Sara wrote 10 years ago:
So inspiring for someone who has never left My home country. Sometimes you have to travel far to come home to yourself.
Janet M wrote 10 years ago:
What a wonderful attitude you have about both your new experiences and the old and familiar! You seem to approach each new situation with an open mind and find the best parts to make your own. Thanks for sharing.
Angela wrote 10 years ago:
Excellently written and o true to my own experiences! I've been an expat for 14 years nd have been BLESSED to live in and enjoy 5 different out tries and their cultures, so I completely agree with and understand the where are you from confusion.... But I love it. Your writing is beautiful, Carrie. I'm grateful to have known you in Ankara and to have read your blogs!

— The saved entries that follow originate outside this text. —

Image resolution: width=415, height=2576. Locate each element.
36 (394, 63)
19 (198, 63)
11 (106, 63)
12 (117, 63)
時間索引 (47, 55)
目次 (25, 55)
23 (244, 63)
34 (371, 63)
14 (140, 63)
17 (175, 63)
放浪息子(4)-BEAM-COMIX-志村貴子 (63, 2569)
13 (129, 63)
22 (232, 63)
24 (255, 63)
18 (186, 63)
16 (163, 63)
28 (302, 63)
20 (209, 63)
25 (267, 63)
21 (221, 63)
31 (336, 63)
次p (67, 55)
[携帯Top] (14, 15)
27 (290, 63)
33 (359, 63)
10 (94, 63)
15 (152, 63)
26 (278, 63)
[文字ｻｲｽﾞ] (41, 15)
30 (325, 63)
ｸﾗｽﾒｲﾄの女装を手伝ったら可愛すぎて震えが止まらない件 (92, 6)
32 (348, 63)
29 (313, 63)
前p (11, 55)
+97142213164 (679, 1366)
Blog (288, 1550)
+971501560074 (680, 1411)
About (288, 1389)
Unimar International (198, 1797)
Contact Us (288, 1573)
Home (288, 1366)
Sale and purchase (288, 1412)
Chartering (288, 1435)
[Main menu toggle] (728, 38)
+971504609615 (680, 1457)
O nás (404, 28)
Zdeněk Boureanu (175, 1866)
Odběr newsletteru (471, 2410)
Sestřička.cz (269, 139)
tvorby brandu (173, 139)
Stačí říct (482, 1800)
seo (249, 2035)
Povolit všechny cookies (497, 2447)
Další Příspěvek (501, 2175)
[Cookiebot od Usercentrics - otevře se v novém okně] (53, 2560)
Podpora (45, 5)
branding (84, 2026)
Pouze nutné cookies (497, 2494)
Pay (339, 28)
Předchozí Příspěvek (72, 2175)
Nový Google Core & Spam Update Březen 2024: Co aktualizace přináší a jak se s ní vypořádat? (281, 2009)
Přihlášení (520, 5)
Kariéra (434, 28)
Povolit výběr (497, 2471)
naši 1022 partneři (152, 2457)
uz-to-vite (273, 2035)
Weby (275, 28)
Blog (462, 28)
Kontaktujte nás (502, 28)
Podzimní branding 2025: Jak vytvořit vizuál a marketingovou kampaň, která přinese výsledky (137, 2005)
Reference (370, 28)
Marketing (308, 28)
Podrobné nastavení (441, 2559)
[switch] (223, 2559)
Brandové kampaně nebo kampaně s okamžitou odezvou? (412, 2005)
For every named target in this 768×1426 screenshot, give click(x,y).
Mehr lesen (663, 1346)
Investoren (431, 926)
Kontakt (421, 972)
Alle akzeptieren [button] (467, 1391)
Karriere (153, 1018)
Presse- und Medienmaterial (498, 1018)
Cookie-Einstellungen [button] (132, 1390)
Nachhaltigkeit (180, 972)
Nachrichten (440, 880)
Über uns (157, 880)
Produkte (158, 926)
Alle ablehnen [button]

Sharon Kemble wrote 10 years ago:
As usual Carrie, your writing is full of wit and beauty. With each sentence, I am finding myself wish that I had said it that way...could have said it that way! Your insight is amazing and I cherish these words as I continue on my journey through life. And it is my deepest hope, that one day soon we can share stories in person once more.
Barbara Kimball wrote 10 years ago:
Carrie's essay is reflective of who she is as a human being. I was amazed by her energy when I knew her in Turkey. She will take on the unknown with a verve I could only envy--joining community theater in Turkey with players from both Turkish and English speakers, taking on the IB program at school with little experience, learning Turkish fearlessly, spending as many weekends as possible exploring, and always, always practicing her writing.